:: TASK ::
Set out the entries below as a numbered list with one line per number, and leave out any blank lines.

*** PROVIDED ENTRIES ***

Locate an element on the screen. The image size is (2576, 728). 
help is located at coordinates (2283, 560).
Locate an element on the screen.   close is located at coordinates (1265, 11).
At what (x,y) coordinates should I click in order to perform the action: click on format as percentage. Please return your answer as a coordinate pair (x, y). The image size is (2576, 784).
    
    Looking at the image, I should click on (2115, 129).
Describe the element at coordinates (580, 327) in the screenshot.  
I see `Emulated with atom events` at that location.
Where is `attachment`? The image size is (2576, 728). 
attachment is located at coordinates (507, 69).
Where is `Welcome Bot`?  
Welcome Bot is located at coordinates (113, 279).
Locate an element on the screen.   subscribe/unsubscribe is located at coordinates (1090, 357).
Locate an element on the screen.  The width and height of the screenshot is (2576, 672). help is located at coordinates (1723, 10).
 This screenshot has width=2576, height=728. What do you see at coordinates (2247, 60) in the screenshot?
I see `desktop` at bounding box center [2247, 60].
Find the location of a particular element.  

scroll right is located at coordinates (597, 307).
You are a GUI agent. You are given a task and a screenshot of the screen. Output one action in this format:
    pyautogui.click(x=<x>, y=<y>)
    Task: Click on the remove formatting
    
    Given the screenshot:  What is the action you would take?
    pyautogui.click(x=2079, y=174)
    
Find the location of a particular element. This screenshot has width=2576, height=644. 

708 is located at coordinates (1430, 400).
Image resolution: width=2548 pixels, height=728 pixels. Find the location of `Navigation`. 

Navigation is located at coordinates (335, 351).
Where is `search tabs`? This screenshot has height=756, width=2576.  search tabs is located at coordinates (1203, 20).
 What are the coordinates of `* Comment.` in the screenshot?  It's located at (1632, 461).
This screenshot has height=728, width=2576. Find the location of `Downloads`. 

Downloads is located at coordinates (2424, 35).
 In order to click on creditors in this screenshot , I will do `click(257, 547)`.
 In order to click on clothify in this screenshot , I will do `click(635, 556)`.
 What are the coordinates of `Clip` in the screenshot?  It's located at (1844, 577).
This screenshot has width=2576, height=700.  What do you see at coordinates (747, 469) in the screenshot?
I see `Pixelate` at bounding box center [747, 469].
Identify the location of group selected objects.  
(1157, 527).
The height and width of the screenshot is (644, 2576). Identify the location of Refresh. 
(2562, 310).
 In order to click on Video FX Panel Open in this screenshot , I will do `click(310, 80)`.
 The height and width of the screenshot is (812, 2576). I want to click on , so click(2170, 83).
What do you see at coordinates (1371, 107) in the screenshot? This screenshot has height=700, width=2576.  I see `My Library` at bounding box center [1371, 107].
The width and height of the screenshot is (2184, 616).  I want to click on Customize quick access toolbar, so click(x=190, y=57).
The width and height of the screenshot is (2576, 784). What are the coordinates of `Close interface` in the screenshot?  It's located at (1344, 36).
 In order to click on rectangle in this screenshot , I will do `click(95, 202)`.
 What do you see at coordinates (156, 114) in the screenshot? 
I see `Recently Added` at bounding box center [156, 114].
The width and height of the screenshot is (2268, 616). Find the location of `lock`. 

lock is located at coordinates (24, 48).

***

:: TASK RESPONSE ::
1. Locate an element on the screen. The image size is (2576, 728). 
2. help is located at coordinates (2283, 560).
3. Locate an element on the screen.   close is located at coordinates (1265, 11).
4. At what (x,y) coordinates should I click in order to perform the action: click on format as percentage. Please return your answer as a coordinate pair (x, y). The image size is (2576, 784).
5.     Looking at the image, I should click on (2115, 129).
6. Describe the element at coordinates (580, 327) in the screenshot.  
7. I see `Emulated with atom events` at that location.
8. Where is `attachment`? The image size is (2576, 728). 
9. attachment is located at coordinates (507, 69).
10. Where is `Welcome Bot`?  
11. Welcome Bot is located at coordinates (113, 279).
12. Locate an element on the screen.   subscribe/unsubscribe is located at coordinates (1090, 357).
13. Locate an element on the screen.  The width and height of the screenshot is (2576, 672). help is located at coordinates (1723, 10).
14.  This screenshot has width=2576, height=728. What do you see at coordinates (2247, 60) in the screenshot?
15. I see `desktop` at bounding box center [2247, 60].
16. Find the location of a particular element.  
17. scroll right is located at coordinates (597, 307).
18. You are a GUI agent. You are given a task and a screenshot of the screen. Output one action in this format:
19.     pyautogui.click(x=<x>, y=<y>)
20.     Task: Click on the remove formatting
21.     Given the screenshot:  What is the action you would take?
22.     pyautogui.click(x=2079, y=174)
23. Find the location of a particular element. This screenshot has width=2576, height=644. 
24. 708 is located at coordinates (1430, 400).
25. Image resolution: width=2548 pixels, height=728 pixels. Find the location of `Navigation`. 
26. Navigation is located at coordinates (335, 351).
27. Where is `search tabs`? This screenshot has height=756, width=2576.  search tabs is located at coordinates (1203, 20).
28.  What are the coordinates of `* Comment.` in the screenshot?  It's located at (1632, 461).
29. This screenshot has height=728, width=2576. Find the location of `Downloads`. 
30. Downloads is located at coordinates (2424, 35).
31.  In order to click on creditors in this screenshot , I will do `click(257, 547)`.
32.  In order to click on clothify in this screenshot , I will do `click(635, 556)`.
33.  What are the coordinates of `Clip` in the screenshot?  It's located at (1844, 577).
34. This screenshot has width=2576, height=700.  What do you see at coordinates (747, 469) in the screenshot?
35. I see `Pixelate` at bounding box center [747, 469].
36. Identify the location of group selected objects.  
37. (1157, 527).
38. The height and width of the screenshot is (644, 2576). Identify the location of Refresh. 
39. (2562, 310).
40.  In order to click on Video FX Panel Open in this screenshot , I will do `click(310, 80)`.
41.  The height and width of the screenshot is (812, 2576). I want to click on , so click(2170, 83).
42. What do you see at coordinates (1371, 107) in the screenshot? This screenshot has height=700, width=2576.  I see `My Library` at bounding box center [1371, 107].
43. The width and height of the screenshot is (2184, 616).  I want to click on Customize quick access toolbar, so click(x=190, y=57).
44. The width and height of the screenshot is (2576, 784). What are the coordinates of `Close interface` in the screenshot?  It's located at (1344, 36).
45.  In order to click on rectangle in this screenshot , I will do `click(95, 202)`.
46.  What do you see at coordinates (156, 114) in the screenshot? 
47. I see `Recently Added` at bounding box center [156, 114].
48. The width and height of the screenshot is (2268, 616). Find the location of `lock`. 
49. lock is located at coordinates (24, 48).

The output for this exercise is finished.